Dorong Peran Publik, PKN Tetapkan Semboyan Baru Berbasis Anti-Korupsi
Bekasi, 5 Mei 2026 — Perkumpulan Pemantau Keuangan Negara (PKN) resmi menetapkan semboyan “CARI – TEMUKAN – LAPORKAN” sebagai gerakan nasional dalam memperkuat pengawasan keuangan negara. Keputusan tersebut diambil dalam rapat gabungan pengurus pusat dan daerah yang berlangsung di Bekasi, Selasa (5/5/2026).

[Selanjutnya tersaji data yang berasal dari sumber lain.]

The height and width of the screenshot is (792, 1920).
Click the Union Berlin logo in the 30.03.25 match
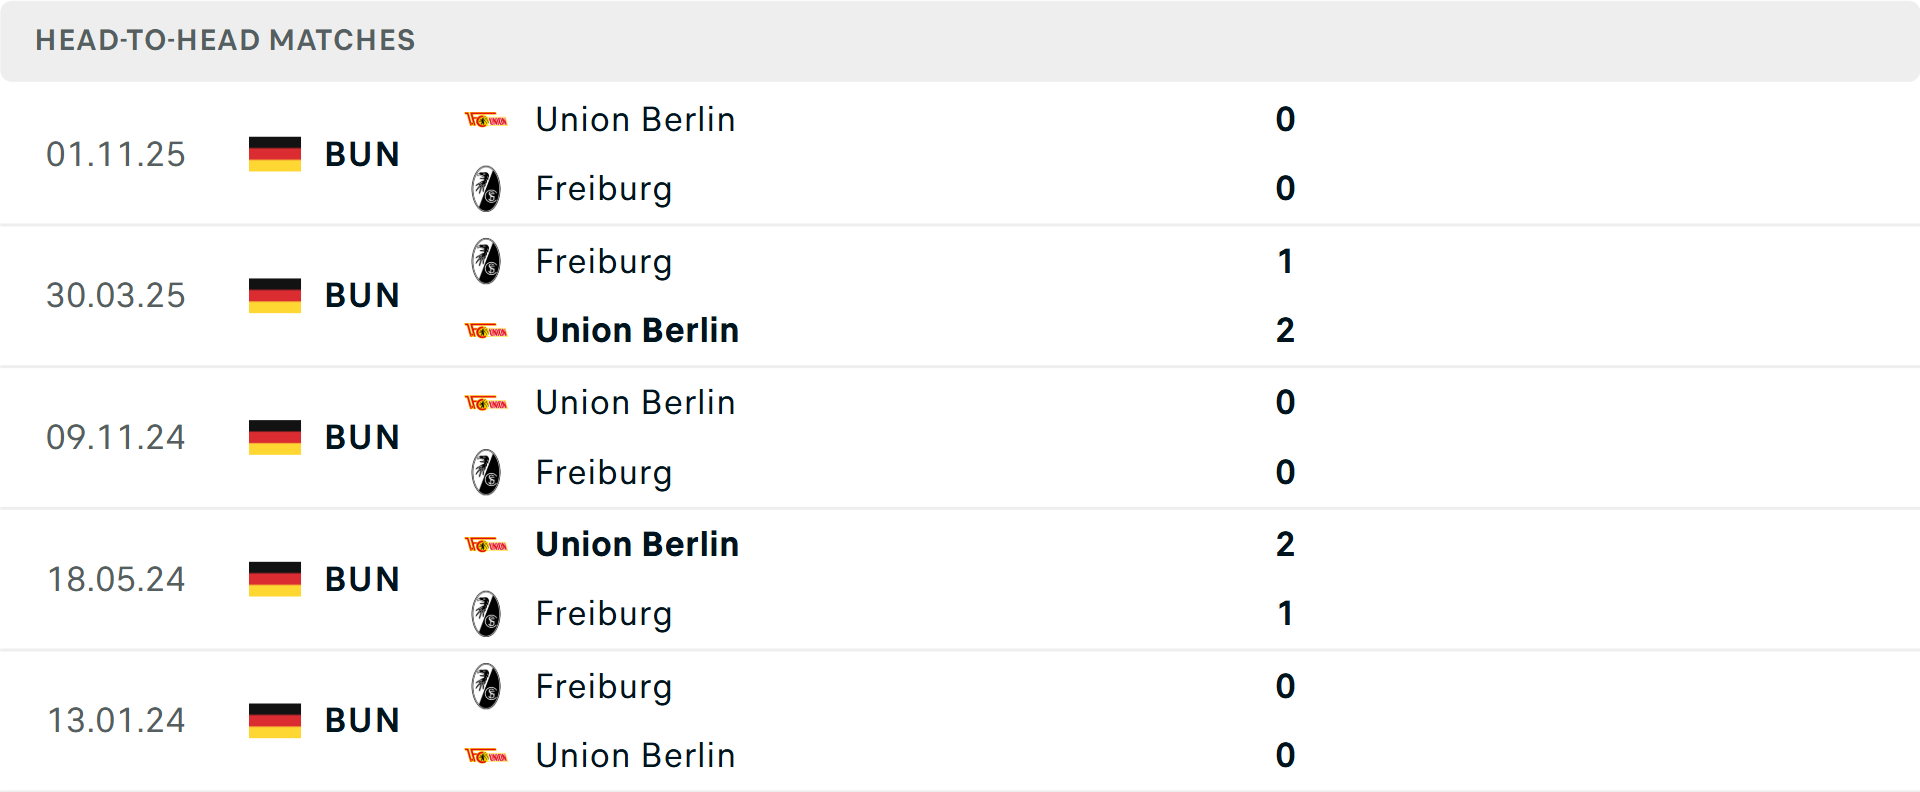[487, 330]
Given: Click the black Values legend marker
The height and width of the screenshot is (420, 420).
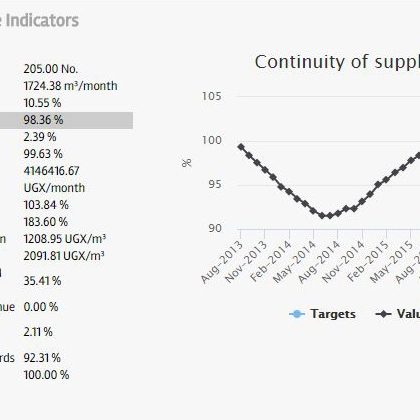Looking at the screenshot, I should tap(383, 314).
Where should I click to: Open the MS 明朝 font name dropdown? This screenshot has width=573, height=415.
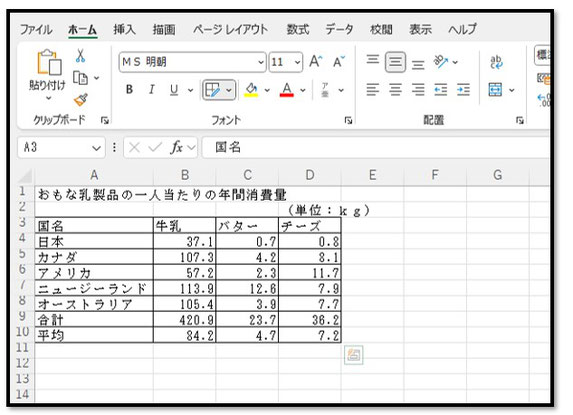tap(261, 62)

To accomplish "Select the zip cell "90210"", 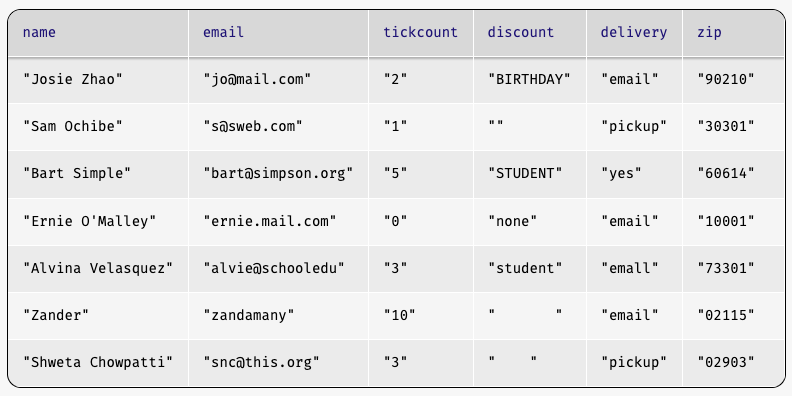I will click(733, 80).
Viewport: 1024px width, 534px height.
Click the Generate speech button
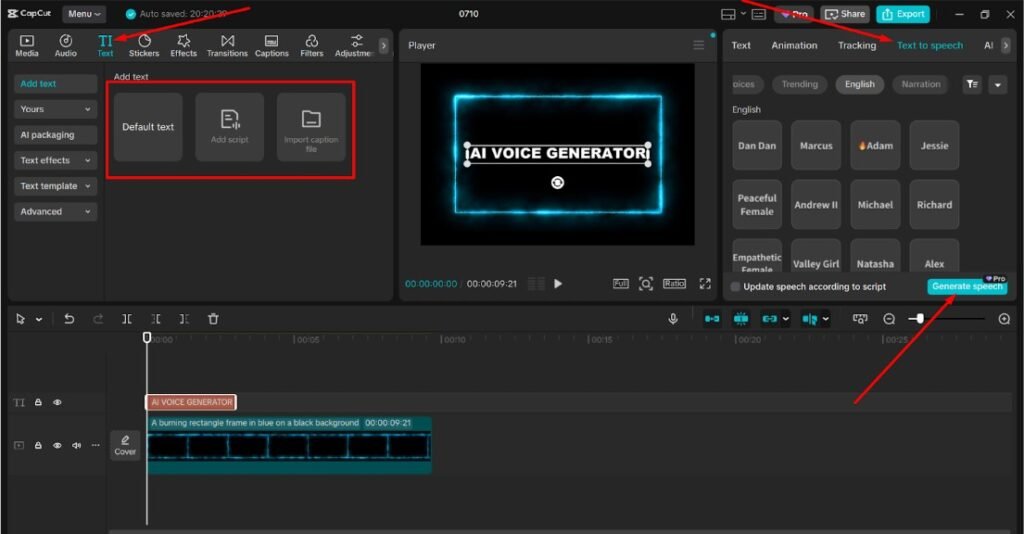[966, 287]
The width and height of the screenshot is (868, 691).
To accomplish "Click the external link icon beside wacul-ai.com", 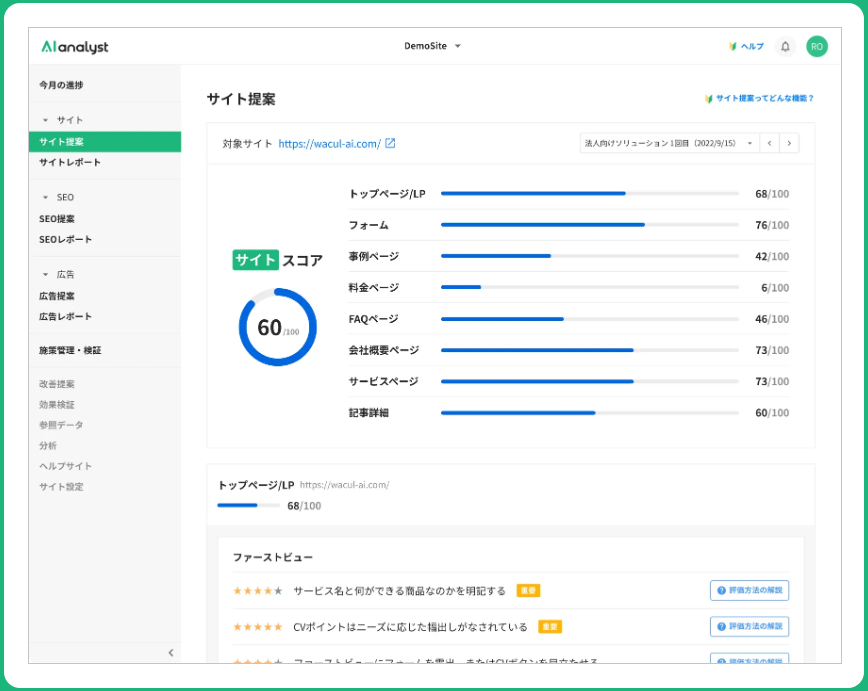I will click(x=390, y=143).
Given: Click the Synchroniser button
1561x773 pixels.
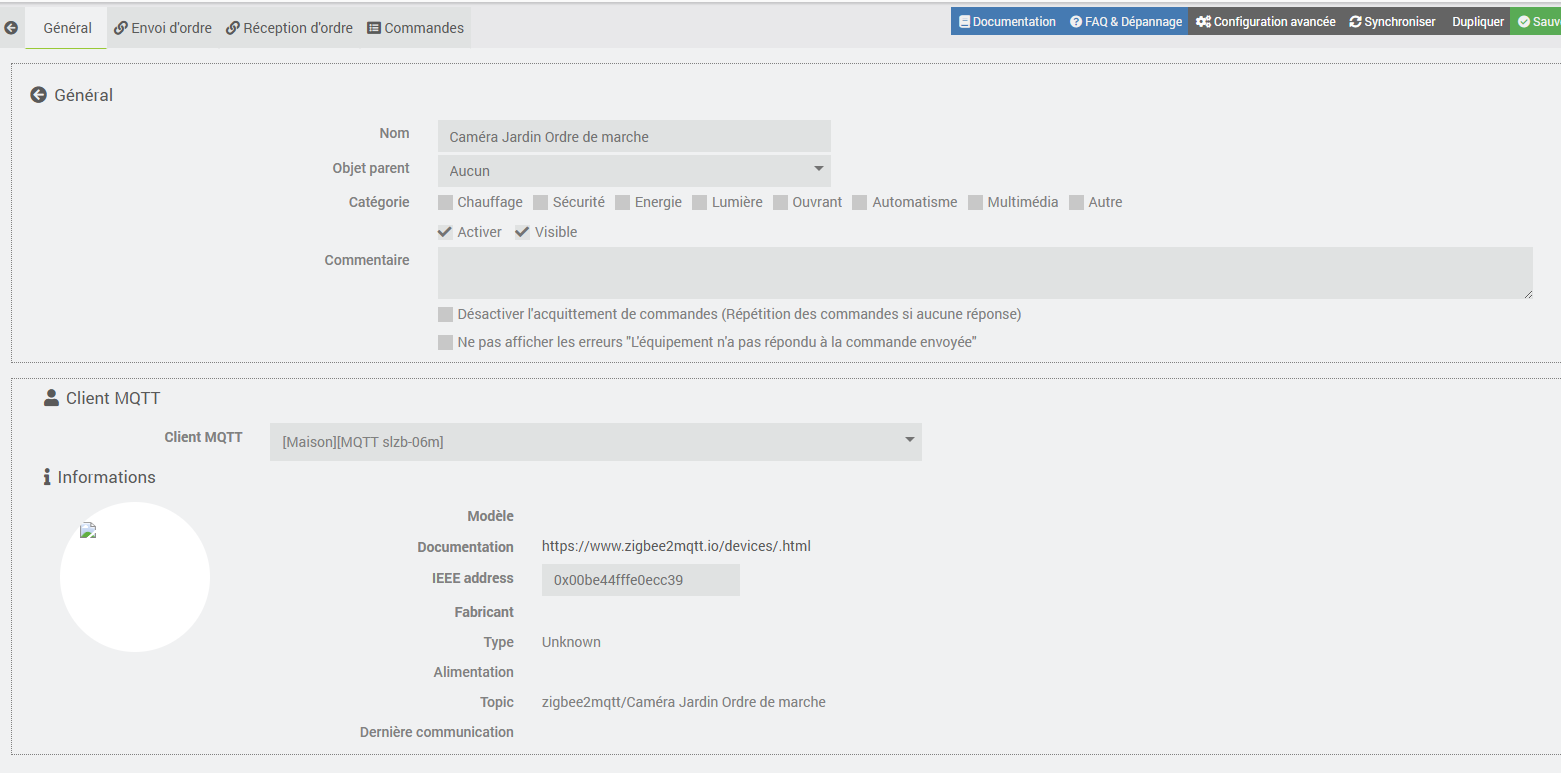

Ketua Umum PKN, Patar Sihotang, menyatakan bahwa semboyan tersebut menjadi langkah strategis untuk mendorong partisipasi aktif masyarakat dalam upaya pencegahan dan pemberantasan korupsi.
“Semboyan ini bukan sekadar slogan, tetapi gerakan nyata berbasis hukum yang mengajak masyarakat ikut mengawal keuangan negara,” tegasnya.
Dalam implementasinya, PKN mengajak publik untuk berperan aktif melalui tiga langkah utama, yakni mencari informasi terkait pengelolaan keuangan negara, menemukan indikasi dugaan penyimpangan secara objektif, serta melaporkan kepada pihak berwenang secara bertanggung jawab.
PKN menilai, pengawasan keuangan negara tidak dapat sepenuhnya bergantung pada aparat penegak hukum. Keterlibatan masyarakat dinilai menjadi kunci penting dalam menciptakan tata kelola pemerintahan yang transparan dan akuntabel.
Gerakan ini juga memiliki dasar hukum yang kuat, mengacu pada Undang-Undang Nomor 31 Tahun 1999 khususnya Pasal 41, serta Peraturan Pemerintah Nomor 43 Tahun 2018 Pasal 2, yang menegaskan peran serta masyarakat dalam pemberantasan tindak pidana korupsi.
Sebagai bentuk penguatan kelembagaan, PKN akan mengintegrasikan semboyan tersebut ke dalam dokumen resmi organisasi, termasuk perubahan akta pendirian, Anggaran Dasar (AD), dan Anggaran Rumah Tangga (ART).
PKN juga menegaskan komitmennya untuk terus mendorong transparansi dan akuntabilitas keuangan negara, mengawal setiap laporan masyarakat, serta menjalin kolaborasi dengan berbagai pihak dalam upaya pemberantasan korupsi di Indonesia.